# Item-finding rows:
= = = = = = =

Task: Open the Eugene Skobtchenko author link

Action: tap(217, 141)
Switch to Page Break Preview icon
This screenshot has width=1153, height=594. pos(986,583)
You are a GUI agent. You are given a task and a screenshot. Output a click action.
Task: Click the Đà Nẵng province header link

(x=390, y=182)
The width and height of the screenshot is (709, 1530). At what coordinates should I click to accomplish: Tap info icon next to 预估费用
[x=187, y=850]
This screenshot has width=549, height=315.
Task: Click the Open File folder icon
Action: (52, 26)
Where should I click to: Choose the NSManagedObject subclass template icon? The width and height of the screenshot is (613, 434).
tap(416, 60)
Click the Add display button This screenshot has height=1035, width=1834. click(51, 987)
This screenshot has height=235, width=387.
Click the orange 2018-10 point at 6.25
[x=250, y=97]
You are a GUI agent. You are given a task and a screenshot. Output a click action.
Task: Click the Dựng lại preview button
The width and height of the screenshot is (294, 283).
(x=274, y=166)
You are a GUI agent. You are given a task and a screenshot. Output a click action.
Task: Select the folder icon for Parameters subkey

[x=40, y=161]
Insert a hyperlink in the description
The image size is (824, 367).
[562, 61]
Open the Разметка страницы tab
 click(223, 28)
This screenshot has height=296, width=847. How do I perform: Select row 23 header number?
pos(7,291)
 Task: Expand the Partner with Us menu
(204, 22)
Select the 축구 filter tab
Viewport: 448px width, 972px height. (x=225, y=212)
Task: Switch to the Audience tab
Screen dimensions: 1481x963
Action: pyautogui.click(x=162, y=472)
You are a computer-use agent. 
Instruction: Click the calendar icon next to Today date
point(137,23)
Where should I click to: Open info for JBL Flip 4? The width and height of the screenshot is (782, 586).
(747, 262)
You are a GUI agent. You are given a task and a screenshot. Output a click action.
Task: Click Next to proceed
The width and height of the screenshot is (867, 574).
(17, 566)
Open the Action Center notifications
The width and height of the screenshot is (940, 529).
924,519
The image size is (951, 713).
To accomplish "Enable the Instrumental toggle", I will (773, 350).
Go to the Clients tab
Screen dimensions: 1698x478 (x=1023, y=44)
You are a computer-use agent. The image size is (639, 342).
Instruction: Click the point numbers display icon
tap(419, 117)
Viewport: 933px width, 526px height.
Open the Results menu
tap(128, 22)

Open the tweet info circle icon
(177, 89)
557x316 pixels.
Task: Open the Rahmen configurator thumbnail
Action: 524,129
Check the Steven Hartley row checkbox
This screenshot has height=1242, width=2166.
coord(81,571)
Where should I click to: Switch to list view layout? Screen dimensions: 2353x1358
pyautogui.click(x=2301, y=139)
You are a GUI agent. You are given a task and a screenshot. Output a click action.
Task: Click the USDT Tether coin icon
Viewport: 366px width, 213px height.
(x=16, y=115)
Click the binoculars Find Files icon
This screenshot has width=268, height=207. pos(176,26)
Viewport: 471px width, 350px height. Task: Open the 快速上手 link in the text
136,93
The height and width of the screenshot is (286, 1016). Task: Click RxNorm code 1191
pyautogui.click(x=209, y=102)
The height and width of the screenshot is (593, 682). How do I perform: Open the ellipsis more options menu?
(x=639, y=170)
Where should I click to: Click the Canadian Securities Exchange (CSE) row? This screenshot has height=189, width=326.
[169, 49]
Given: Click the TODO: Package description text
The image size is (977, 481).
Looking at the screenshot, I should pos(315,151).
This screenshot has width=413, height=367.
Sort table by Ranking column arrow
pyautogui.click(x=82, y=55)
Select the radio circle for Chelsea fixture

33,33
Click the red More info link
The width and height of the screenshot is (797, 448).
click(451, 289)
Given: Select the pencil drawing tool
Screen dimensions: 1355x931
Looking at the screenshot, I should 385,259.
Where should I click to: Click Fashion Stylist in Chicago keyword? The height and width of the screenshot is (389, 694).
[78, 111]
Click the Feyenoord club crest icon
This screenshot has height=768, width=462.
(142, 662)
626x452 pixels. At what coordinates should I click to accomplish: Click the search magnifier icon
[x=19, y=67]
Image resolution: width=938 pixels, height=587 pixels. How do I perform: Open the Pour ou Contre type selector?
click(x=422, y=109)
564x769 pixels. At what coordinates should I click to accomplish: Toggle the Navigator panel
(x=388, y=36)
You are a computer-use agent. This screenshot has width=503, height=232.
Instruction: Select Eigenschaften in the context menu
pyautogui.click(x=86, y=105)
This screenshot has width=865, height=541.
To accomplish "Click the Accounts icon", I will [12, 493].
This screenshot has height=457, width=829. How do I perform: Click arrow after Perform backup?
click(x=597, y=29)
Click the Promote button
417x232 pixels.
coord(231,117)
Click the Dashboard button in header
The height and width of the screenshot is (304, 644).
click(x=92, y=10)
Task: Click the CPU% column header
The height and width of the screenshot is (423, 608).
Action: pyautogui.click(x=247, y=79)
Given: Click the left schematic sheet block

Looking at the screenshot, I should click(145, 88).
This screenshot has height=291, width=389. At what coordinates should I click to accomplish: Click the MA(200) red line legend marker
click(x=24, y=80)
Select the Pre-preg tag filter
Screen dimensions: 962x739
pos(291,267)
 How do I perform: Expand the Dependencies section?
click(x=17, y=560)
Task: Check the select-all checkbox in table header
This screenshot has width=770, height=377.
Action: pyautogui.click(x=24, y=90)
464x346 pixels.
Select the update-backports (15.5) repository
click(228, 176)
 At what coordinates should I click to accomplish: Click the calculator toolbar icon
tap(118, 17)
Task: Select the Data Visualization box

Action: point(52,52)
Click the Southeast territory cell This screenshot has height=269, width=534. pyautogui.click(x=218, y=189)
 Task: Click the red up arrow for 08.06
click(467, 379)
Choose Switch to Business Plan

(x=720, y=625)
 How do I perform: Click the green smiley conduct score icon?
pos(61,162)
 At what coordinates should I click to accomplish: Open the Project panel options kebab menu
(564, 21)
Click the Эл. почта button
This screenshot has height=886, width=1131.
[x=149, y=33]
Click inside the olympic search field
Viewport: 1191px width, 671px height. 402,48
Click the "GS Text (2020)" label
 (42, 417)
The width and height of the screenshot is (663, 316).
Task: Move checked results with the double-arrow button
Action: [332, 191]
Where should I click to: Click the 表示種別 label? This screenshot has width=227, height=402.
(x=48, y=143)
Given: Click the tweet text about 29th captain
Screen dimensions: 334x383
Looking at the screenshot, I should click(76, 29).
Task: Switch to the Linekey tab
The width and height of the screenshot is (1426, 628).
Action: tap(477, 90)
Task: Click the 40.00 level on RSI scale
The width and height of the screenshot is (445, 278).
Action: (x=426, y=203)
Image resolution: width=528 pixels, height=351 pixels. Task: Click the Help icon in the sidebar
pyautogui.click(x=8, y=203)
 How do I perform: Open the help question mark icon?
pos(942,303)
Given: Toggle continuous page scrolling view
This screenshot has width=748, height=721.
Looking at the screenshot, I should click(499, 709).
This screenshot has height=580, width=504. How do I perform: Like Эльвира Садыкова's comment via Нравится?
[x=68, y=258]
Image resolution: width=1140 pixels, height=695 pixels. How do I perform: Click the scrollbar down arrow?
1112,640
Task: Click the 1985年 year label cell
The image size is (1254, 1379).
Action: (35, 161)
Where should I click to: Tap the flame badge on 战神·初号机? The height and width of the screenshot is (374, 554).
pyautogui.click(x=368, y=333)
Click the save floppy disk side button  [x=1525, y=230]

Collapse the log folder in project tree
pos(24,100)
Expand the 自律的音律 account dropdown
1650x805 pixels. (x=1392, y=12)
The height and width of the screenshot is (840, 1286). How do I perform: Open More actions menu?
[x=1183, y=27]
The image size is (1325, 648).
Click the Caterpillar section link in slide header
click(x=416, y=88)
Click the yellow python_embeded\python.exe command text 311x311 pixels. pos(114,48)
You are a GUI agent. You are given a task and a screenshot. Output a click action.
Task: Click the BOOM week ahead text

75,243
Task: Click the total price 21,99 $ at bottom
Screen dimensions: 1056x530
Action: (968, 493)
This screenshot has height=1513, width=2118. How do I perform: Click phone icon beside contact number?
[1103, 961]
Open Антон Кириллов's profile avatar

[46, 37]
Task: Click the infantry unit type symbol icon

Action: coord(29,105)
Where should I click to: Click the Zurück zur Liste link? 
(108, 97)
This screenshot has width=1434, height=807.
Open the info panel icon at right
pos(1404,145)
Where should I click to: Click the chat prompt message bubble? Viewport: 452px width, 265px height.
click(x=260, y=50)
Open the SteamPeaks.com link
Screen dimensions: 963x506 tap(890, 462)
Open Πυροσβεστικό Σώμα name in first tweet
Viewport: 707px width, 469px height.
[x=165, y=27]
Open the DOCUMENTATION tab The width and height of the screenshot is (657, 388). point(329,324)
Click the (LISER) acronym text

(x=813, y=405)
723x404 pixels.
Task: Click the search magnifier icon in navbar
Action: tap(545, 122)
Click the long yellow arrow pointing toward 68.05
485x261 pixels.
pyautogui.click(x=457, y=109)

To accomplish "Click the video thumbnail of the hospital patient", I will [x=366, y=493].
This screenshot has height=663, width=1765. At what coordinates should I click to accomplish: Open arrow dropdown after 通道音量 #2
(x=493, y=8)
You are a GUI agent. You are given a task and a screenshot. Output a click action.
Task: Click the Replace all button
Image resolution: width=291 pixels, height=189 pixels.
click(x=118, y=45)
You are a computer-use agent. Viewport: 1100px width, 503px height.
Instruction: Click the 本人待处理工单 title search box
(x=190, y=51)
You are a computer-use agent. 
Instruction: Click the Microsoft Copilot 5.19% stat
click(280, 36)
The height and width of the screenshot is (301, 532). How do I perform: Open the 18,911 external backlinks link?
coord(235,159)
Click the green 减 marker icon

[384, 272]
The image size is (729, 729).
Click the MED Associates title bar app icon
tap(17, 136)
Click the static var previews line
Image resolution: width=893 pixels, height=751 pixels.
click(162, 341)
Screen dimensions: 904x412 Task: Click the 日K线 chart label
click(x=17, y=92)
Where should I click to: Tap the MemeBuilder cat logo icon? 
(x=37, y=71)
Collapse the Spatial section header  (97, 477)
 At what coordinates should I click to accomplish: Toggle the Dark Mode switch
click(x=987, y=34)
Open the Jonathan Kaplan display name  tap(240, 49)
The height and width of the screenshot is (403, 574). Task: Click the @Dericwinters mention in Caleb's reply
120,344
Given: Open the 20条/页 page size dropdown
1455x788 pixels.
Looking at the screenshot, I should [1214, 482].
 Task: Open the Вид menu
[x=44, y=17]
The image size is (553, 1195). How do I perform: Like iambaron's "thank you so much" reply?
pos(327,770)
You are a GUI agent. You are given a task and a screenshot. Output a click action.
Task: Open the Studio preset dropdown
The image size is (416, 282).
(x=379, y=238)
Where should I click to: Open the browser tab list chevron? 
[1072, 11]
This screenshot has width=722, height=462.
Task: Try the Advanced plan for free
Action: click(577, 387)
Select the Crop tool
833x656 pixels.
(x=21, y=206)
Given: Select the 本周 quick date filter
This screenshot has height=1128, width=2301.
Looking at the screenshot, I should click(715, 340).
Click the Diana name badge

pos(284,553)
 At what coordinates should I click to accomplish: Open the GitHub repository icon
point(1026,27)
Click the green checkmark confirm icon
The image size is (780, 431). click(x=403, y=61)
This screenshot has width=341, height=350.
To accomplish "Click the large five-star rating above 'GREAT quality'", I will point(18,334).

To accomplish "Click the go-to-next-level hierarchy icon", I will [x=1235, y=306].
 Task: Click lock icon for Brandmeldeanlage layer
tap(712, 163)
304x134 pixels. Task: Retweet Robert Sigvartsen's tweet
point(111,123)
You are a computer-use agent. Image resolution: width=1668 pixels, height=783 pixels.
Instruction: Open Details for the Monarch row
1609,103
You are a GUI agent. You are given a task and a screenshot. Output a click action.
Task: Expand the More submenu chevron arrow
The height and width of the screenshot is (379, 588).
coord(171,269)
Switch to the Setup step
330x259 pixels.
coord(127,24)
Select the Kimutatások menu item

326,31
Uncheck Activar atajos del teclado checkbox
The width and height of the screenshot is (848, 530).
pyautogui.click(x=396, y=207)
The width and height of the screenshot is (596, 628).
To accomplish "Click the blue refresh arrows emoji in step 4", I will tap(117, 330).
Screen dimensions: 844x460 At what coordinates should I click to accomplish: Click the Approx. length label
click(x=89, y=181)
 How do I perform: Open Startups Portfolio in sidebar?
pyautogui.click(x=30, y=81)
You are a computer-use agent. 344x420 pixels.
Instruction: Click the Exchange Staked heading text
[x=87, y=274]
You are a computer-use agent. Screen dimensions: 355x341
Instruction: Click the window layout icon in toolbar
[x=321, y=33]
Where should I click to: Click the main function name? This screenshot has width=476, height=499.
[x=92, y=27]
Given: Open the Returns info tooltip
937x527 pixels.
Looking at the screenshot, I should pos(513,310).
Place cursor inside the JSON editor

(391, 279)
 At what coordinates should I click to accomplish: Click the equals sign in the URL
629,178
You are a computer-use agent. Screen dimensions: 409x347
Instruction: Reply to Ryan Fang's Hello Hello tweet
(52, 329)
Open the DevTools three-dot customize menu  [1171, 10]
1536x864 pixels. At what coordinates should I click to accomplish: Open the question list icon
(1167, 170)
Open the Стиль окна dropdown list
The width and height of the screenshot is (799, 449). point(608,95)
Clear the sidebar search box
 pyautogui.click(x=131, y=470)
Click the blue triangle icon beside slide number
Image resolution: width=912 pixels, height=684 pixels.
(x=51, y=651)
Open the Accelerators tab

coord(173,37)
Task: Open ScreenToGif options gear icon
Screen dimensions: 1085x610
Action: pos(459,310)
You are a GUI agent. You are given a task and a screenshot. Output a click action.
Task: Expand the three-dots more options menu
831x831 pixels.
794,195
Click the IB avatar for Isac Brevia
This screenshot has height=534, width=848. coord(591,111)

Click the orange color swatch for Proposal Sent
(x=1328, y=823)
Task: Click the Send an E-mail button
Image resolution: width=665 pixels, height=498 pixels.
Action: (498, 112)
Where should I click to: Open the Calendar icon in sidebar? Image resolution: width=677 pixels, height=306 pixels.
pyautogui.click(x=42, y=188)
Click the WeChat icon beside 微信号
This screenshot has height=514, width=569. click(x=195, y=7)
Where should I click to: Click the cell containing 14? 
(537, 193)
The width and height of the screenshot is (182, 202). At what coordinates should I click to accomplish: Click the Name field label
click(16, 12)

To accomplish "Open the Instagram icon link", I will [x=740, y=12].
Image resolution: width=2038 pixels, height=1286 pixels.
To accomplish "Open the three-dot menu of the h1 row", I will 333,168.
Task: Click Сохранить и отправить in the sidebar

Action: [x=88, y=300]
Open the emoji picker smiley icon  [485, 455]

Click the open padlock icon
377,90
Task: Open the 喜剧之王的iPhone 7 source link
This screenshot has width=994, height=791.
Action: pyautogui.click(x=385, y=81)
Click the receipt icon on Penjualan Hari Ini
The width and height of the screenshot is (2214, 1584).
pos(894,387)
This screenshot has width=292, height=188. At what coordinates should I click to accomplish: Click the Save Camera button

= = = = = = =

# WHAT YOU NEED TO DO:
Copy the rows above word for word, starting with the line that contains "This screenshot has height=663, width=1765." and ending with the line that contains "point(1026,27)", both of those lines included.

# TASK SOLUTION:
This screenshot has height=663, width=1765. At what coordinates should I click to accomplish: Open arrow dropdown after 通道音量 #2
(x=493, y=8)
You are a GUI agent. You are given a task and a screenshot. Output a click action.
Task: Click the Replace all button
Image resolution: width=291 pixels, height=189 pixels.
click(x=118, y=45)
You are a computer-use agent. Viewport: 1100px width, 503px height.
Instruction: Click the 本人待处理工单 title search box
(x=190, y=51)
You are a computer-use agent. 
Instruction: Click the Microsoft Copilot 5.19% stat
click(280, 36)
The height and width of the screenshot is (301, 532). How do I perform: Open the 18,911 external backlinks link?
coord(235,159)
Click the green 减 marker icon

[384, 272]
The image size is (729, 729).
Click the MED Associates title bar app icon
tap(17, 136)
Click the static var previews line
Image resolution: width=893 pixels, height=751 pixels.
click(162, 341)
Screen dimensions: 904x412 Task: Click the 日K线 chart label
click(x=17, y=92)
Where should I click to: Tap the MemeBuilder cat logo icon? 
(x=37, y=71)
Collapse the Spatial section header  (97, 477)
 At what coordinates should I click to accomplish: Toggle the Dark Mode switch
click(x=987, y=34)
Open the Jonathan Kaplan display name  tap(240, 49)
The height and width of the screenshot is (403, 574). Task: Click the @Dericwinters mention in Caleb's reply
120,344
Given: Open the 20条/页 page size dropdown
1455x788 pixels.
Looking at the screenshot, I should [1214, 482].
 Task: Open the Вид menu
[x=44, y=17]
The image size is (553, 1195). How do I perform: Like iambaron's "thank you so much" reply?
pos(327,770)
You are a GUI agent. You are given a task and a screenshot. Output a click action.
Task: Open the Studio preset dropdown
The image size is (416, 282).
(x=379, y=238)
Where should I click to: Open the browser tab list chevron? 
[1072, 11]
This screenshot has width=722, height=462.
Task: Try the Advanced plan for free
Action: click(577, 387)
Select the Crop tool
833x656 pixels.
(x=21, y=206)
Given: Select the 本周 quick date filter
This screenshot has height=1128, width=2301.
Looking at the screenshot, I should click(715, 340).
Click the Diana name badge

pos(284,553)
 At what coordinates should I click to accomplish: Open the GitHub repository icon
point(1026,27)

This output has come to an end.